耐药是影响核苷 (酸)类药物抗乙肝病毒治疗疗效的重要障碍。当用核苷(酸)类药物长期治疗时,耐药的发生较为常见。耐药不仅可使已取得的治疗效果(如组织学改善等)丧失,还可导致肝脏病变急剧恶化,使疾病进展(如肝炎复燃、肝脏失代偿、肝衰竭 等)。已有多项研究显示,耐药患者的肝硬化和肝癌发生率明显高于非耐药患者。交叉耐药、多药耐药等将增加后续治疗的难度,限制再治疗的选择。我国核苷(酸)类药物耐药问题严重,与不规范使用这些药物和医患对耐药认识不足有关。有调查显示,我国医生对耐药重要性的认识明显低于韩国和美国;在欧美和日韩等国家和地区的核苷(酸)类药物初治患者中,使用高效、低耐药核苷(酸)类药物的患者比例为80%~90%,而我国大陆高达81%的患者仍采用低效、高耐药核苷(酸)类药物初始治疗,其中30%使用拉米夫定(LAM),35%使用国产阿德福韦酯(ADV)。同时,患者接受核苷(酸)类药物治疗期间存在单药随意序贯、随意频繁换药或加药、耐药后不合理加药或换药等多种不规范情况,约半数患者自行停药。

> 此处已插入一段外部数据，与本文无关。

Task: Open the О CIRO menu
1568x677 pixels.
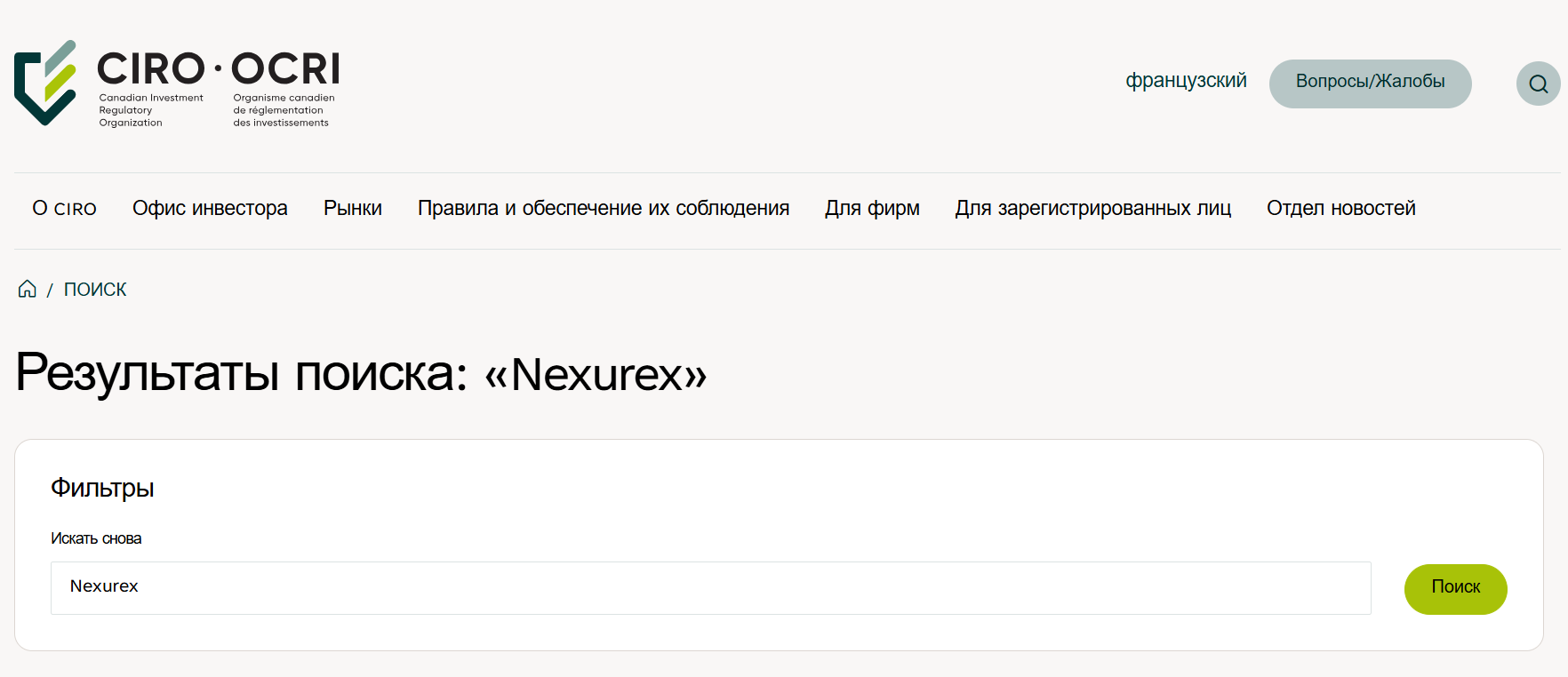Action: pyautogui.click(x=64, y=208)
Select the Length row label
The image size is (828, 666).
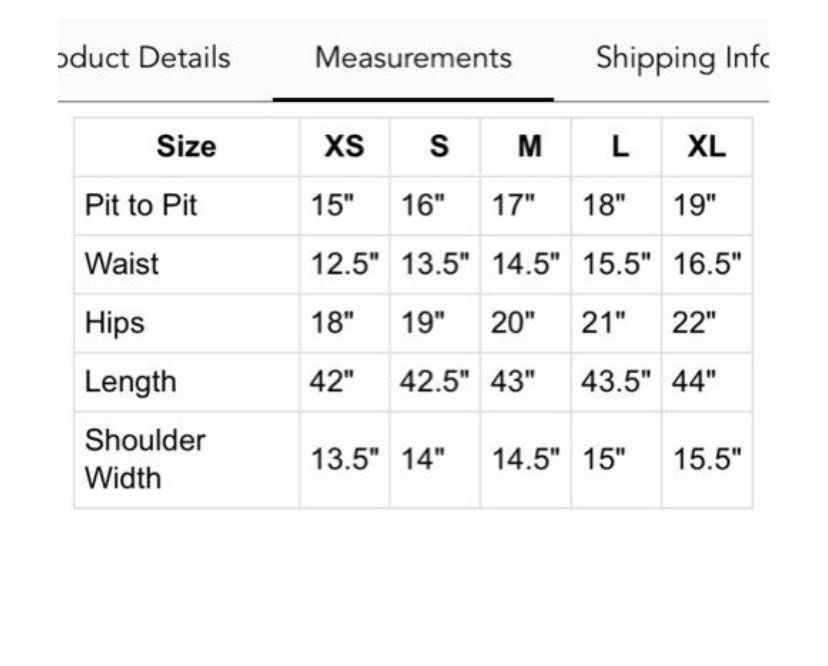point(130,382)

慢性乙肝的抗病毒治疗是长期的过程,而长期的抗病毒治疗可能带来耐药风险,导致疾病进展,增加肝硬化、肝功能衰竭和肝癌发生率。有数据显示,我国目前接受抗病毒治疗的乙肝患者逾八成仍在使用低效高耐药的药物治疗,而其他国家和地区已经使用强效低耐药的药物治疗。 加强乙肝病毒耐药管理,重在预防: 了解患乙肝者既往治疗史。首先应详细询问患者既往应用的核苷(酸)类药物的种类、剂量、疗效和耐药情况,对于制订后续方案具有重要的指导作用。 初始药物选择。初始选择强效、高耐药基因屏障的核苷(酸)类药物是预防耐药最有效的策略。亚太、欧洲和美国肝病学会的慢性乙肝诊疗共识或指南均推荐,核苷(酸)类药物初治患者应选择强效、高耐药基因屏障的抗病毒药物,即ETV和替诺福韦(TDF,尚未在我国上市)作为优选或一线单药治疗。我国指南也建议:“如条件允许,初始治疗时宜选用抗病毒作用强和耐药发生率低的药物” 。初始选择高耐药基因屏障药物不仅能降低耐药的发生,减少耐药相关的并发症,同时毋需在治疗前进行基因型耐药检测,减少治疗监测的次数,并降低挽救治疗的需求和节省相关成本。 患者教育。研究表明,高达40%的病毒学突破可能与耐药无关,而与患者依从性差有关。调查显示,我国22%~27%患者对耐药的严重性和核苷(酸)类药物长期治疗的重要性缺乏认识,仅46.3%的慢性乙肝患者认识到抗病毒治疗重要性,多数患者对抗病毒治疗期望值过高,这是导致依从性不佳的重要原因,近半数患者自行停药也是LAM治疗中耐药发生的重要原因。加强患者对疾病的认识和依从性教育,有助于提高患者对长期治疗重要性的认识,降低耐药发生。 避免单药随意序贯。应严格避免低耐药基因屏障或交叉耐药药物的单药随意序贯治疗,如LAM序贯LdT或ADV。单药随意序贯可诱发多药耐药突变和交叉耐药的风险。另有研究显示,LAM治疗后换用ETV,病毒学应答较差,且易发生耐药。 严格掌握治疗适应证。为降低耐药风险,应严格掌握治疗适应证,避免不必要的治疗。如肝脏炎症病变轻微、难以取得持续应答的患者(如丙氨酸氨基转移酶水平正常、高病毒载量、乙肝e抗原阳性的免疫耐受期患者),应当避免使用核苷(酸)类药物治疗。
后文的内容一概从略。